Problems and tasks
(1) Check each statement against the passage about discovering a love of science. Answer yes or no, and quote the exact words from the passage that settle it: (a) The writer planned to major in a science on starting college. (b) The writer's student is going to teach Science at the K-12 level. (c) One co-author of the manuscript has died.
(2) Copy the rows from the first one through the line containing "Action: (x=213, y=499)", changing "GUI agent" to "interface agent" and leaving everything else as it is.

--- Start of Passage shown ---

The first question is the easiest to answer: I still remember flipping through a course listing during the fall term of my first year in college and coming across the listing for a certain Science Department. I was not planning to major in any science in college -- I was more interested, I thought, in ancient things (history, literature, languages, culture) -- and was just looking through the catalog to see what other courses I might take. When I came to the page for this particular Science Department, the mythical light bulb went off over my head. It is hard to explain how looking at the name of an academic department in a course catalog can be an intense experience, but it was for me. I went to the college bookstore and bought a textbook for the introductory course in that Science Department, and sat down and started reading it. There have been a few bumps and detours in the road between that moment and where I am now, but that was the start of it for me.

That's how I discovered that I loved this particular Science, but that light bulb flash did not, however, involve the further thought ".. and I want to be a professor at an R1 university." That came later -- much later -- in part by trial-and-error. My student seems to be on a trial-and-error kind of career path as well, although perhaps with more dramatic turns in the path. She says she thinks she has finally found it, though, and from what I can see, she has indeed. In her case, she is going to teach Science at the K-12 level, and it is quite thrilling for me to think that I have helped her in some way on her route to that goal.

In the day or two before this recent out-of-class experience, I must admit that I was feeling some regret for scheduling this time that I could be spending doing other things, none of which would involve students, but once the students showed up and we started chatting, it was great. Loving your job doesn't mean you love it every second and have a 100% optimistic attitude, but for me it means that I am very often reminded of why I love my job. Sometimes I am reminded by my research and sometimes I am reminded by my students, and that's probably why working at a place that lets me do both research and teaching is the best place for me, however it is that I got here.

Friday, May 02, 2008

Collaborating With Dead People

Have I chosen a great topic for a Friday post, or what? Perhaps I am still recovering from my near-death (or at least, near-maiming) experience last weekend.

Anyway, a manuscript recently crossed my desk and gave me pause. One of the co-authors is deceased. There are certainly many legitimate circumstances in which a deceased person's name should be included on a manuscript to which they substantively contributed, despite their presumed inability to consent to the submission of the manuscript in its final form (and/or participate in revisions).

--- End of Passage shown ---
--- Start of Stored data ---

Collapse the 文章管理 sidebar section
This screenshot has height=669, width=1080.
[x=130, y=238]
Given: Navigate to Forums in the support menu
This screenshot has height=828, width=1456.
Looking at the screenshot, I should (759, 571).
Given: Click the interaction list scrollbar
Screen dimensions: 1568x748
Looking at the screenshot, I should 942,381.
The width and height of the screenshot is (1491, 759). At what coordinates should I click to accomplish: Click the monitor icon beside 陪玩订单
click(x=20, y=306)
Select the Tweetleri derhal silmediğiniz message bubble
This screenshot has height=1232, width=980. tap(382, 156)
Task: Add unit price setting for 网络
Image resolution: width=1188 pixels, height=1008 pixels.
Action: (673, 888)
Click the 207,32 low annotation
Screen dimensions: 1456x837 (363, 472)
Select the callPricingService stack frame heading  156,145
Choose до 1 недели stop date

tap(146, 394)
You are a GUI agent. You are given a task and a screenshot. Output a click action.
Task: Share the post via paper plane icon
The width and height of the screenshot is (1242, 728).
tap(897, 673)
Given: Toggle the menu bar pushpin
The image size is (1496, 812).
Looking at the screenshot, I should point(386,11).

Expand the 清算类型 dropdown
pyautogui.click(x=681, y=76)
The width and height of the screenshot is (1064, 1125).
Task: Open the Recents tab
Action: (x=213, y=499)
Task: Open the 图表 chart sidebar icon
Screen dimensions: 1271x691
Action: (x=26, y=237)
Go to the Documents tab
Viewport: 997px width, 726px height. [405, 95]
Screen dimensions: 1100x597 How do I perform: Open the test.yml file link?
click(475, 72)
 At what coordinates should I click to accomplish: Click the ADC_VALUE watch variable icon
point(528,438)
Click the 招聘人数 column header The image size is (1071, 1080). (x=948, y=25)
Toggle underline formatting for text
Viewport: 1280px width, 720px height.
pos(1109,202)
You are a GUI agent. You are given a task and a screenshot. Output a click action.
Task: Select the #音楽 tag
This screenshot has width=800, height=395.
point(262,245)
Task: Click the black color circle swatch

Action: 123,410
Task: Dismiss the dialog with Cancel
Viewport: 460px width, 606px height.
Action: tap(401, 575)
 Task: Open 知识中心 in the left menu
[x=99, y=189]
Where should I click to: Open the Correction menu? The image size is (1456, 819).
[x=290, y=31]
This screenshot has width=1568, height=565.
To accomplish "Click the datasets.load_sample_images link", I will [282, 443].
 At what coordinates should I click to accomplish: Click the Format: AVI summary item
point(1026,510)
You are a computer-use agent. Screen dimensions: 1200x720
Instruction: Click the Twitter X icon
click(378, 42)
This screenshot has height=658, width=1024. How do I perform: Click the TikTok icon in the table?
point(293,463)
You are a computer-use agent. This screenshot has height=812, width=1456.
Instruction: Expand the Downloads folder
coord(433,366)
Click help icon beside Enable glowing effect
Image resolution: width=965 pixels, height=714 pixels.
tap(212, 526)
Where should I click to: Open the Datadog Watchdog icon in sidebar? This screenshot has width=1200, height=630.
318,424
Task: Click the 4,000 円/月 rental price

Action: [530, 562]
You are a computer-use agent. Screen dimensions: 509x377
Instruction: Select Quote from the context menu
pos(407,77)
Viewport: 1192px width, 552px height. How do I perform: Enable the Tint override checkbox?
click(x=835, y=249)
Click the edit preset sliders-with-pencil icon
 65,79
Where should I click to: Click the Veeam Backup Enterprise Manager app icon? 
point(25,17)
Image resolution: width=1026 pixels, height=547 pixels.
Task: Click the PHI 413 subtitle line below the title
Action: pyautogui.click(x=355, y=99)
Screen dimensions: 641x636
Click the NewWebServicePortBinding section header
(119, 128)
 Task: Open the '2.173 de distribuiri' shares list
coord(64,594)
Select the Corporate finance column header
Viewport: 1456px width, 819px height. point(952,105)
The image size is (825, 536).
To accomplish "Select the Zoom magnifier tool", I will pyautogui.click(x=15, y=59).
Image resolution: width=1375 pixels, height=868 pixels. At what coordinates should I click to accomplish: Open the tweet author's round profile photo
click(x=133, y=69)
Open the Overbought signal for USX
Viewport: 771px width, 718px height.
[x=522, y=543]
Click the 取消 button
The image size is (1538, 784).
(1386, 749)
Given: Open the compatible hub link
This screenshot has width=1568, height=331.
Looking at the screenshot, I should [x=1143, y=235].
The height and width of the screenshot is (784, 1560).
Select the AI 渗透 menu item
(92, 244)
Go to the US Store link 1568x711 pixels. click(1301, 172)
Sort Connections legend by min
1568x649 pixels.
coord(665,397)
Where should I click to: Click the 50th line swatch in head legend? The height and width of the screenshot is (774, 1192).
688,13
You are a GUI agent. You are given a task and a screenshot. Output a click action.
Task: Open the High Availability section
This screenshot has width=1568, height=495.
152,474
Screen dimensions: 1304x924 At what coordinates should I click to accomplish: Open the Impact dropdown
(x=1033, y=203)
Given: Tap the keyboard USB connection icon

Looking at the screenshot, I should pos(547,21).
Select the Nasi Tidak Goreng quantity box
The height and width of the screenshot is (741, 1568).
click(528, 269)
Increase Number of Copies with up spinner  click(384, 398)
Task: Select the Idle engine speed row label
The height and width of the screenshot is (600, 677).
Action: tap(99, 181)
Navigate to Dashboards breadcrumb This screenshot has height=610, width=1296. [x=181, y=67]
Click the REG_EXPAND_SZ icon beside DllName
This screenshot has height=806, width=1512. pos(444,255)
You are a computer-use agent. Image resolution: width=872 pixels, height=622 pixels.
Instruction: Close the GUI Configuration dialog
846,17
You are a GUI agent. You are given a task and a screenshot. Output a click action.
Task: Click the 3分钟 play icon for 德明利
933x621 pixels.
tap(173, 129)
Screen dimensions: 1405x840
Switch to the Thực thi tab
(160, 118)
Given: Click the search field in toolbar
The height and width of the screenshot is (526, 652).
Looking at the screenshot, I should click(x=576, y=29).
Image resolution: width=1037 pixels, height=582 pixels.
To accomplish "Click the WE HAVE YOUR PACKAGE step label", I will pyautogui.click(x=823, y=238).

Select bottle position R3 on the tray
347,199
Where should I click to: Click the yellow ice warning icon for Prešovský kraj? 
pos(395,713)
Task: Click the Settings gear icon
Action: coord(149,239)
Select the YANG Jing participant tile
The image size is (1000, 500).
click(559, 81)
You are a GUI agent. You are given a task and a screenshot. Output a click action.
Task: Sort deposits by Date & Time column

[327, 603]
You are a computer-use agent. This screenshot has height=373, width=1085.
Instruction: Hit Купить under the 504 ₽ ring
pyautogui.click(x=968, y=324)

--- End of Stored data ---

The solutions
(1)
(a) No: "I was not planning to major in any science in college"
(b) Yes: "she is going to teach Science at the K-12 level"
(c) Yes: "One of the co-authors is deceased."

(2)
Collapse the 文章管理 sidebar section
This screenshot has height=669, width=1080.
[x=130, y=238]
Given: Navigate to Forums in the support menu
This screenshot has height=828, width=1456.
Looking at the screenshot, I should (759, 571).
Given: Click the interaction list scrollbar
Screen dimensions: 1568x748
Looking at the screenshot, I should 942,381.
The width and height of the screenshot is (1491, 759). At what coordinates should I click to accomplish: Click the monitor icon beside 陪玩订单
click(x=20, y=306)
Select the Tweetleri derhal silmediğiniz message bubble
This screenshot has height=1232, width=980. tap(382, 156)
Task: Add unit price setting for 网络
Image resolution: width=1188 pixels, height=1008 pixels.
Action: (673, 888)
Click the 207,32 low annotation
Screen dimensions: 1456x837 (363, 472)
Select the callPricingService stack frame heading  156,145
Choose до 1 недели stop date

tap(146, 394)
You are a interface agent. You are given a task and a screenshot. Output a click action.
Task: Share the post via paper plane icon
The width and height of the screenshot is (1242, 728).
tap(897, 673)
Given: Toggle the menu bar pushpin
The image size is (1496, 812).
Looking at the screenshot, I should point(386,11).

Expand the 清算类型 dropdown
pyautogui.click(x=681, y=76)
The width and height of the screenshot is (1064, 1125).
Task: Open the Recents tab
Action: (x=213, y=499)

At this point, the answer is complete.